-- WORK ORDER --
Could you transcribe the whole listing, keeping every line exactly the same?

-- SUPPLIED DATA --

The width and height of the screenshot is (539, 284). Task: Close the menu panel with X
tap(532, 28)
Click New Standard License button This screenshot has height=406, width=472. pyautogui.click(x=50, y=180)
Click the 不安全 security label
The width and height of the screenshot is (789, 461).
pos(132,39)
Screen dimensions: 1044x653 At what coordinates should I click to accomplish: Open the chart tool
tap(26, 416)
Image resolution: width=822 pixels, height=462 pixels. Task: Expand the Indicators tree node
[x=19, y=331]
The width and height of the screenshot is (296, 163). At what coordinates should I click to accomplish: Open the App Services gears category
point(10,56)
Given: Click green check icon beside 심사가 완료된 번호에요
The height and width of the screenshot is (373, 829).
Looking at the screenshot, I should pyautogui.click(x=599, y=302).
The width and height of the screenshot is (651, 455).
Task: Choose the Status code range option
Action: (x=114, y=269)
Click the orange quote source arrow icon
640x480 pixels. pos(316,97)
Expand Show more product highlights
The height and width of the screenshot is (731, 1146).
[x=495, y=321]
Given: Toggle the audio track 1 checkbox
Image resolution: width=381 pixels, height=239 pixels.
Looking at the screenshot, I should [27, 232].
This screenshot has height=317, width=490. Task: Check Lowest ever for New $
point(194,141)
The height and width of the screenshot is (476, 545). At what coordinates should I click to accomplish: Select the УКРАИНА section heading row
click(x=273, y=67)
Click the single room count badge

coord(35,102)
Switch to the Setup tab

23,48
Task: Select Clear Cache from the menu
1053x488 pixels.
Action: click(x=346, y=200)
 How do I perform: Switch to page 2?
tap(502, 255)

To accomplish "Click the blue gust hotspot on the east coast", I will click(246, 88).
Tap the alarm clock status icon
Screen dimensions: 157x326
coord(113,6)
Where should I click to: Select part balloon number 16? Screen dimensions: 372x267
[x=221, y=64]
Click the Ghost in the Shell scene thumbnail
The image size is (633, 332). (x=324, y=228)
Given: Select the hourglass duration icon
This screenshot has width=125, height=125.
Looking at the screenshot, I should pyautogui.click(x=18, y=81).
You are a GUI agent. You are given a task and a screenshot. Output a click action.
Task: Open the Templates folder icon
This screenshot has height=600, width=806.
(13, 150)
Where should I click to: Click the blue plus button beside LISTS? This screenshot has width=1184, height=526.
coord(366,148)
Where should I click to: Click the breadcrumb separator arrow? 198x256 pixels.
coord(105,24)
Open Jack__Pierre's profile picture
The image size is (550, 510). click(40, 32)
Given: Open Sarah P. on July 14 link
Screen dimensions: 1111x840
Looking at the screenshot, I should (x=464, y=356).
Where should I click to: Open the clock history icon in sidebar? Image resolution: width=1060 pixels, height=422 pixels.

-- PROBLEM SOLUTION --
The width and height of the screenshot is (539, 284). Task: Close the menu panel with X
tap(532, 28)
Click New Standard License button This screenshot has height=406, width=472. pyautogui.click(x=50, y=180)
Click the 不安全 security label
The width and height of the screenshot is (789, 461).
pos(132,39)
Screen dimensions: 1044x653 At what coordinates should I click to accomplish: Open the chart tool
tap(26, 416)
Image resolution: width=822 pixels, height=462 pixels. Task: Expand the Indicators tree node
[x=19, y=331]
The width and height of the screenshot is (296, 163). At what coordinates should I click to accomplish: Open the App Services gears category
point(10,56)
Given: Click green check icon beside 심사가 완료된 번호에요
The height and width of the screenshot is (373, 829).
Looking at the screenshot, I should pyautogui.click(x=599, y=302).
The width and height of the screenshot is (651, 455).
Task: Choose the Status code range option
Action: (x=114, y=269)
Click the orange quote source arrow icon
640x480 pixels. pos(316,97)
Expand Show more product highlights
The height and width of the screenshot is (731, 1146).
[x=495, y=321]
Given: Toggle the audio track 1 checkbox
Image resolution: width=381 pixels, height=239 pixels.
Looking at the screenshot, I should [27, 232].
This screenshot has height=317, width=490. Task: Check Lowest ever for New $
point(194,141)
The height and width of the screenshot is (476, 545). At what coordinates should I click to accomplish: Select the УКРАИНА section heading row
click(x=273, y=67)
Click the single room count badge

coord(35,102)
Switch to the Setup tab

23,48
Task: Select Clear Cache from the menu
1053x488 pixels.
Action: click(x=346, y=200)
 How do I perform: Switch to page 2?
tap(502, 255)

To accomplish "Click the blue gust hotspot on the east coast", I will click(246, 88).
Tap the alarm clock status icon
Screen dimensions: 157x326
coord(113,6)
Where should I click to: Select part balloon number 16? Screen dimensions: 372x267
[x=221, y=64]
Click the Ghost in the Shell scene thumbnail
The image size is (633, 332). (x=324, y=228)
Given: Select the hourglass duration icon
This screenshot has width=125, height=125.
Looking at the screenshot, I should pyautogui.click(x=18, y=81).
You are a GUI agent. You are given a task and a screenshot. Output a click action.
Task: Open the Templates folder icon
This screenshot has height=600, width=806.
(13, 150)
Where should I click to: Click the blue plus button beside LISTS? This screenshot has width=1184, height=526.
coord(366,148)
Where should I click to: Click the breadcrumb separator arrow? 198x256 pixels.
coord(105,24)
Open Jack__Pierre's profile picture
The image size is (550, 510). click(40, 32)
Given: Open Sarah P. on July 14 link
Screen dimensions: 1111x840
Looking at the screenshot, I should (x=464, y=356).
Where should I click to: Open the clock history icon in sidebar? Image resolution: width=1060 pixels, height=422 pixels.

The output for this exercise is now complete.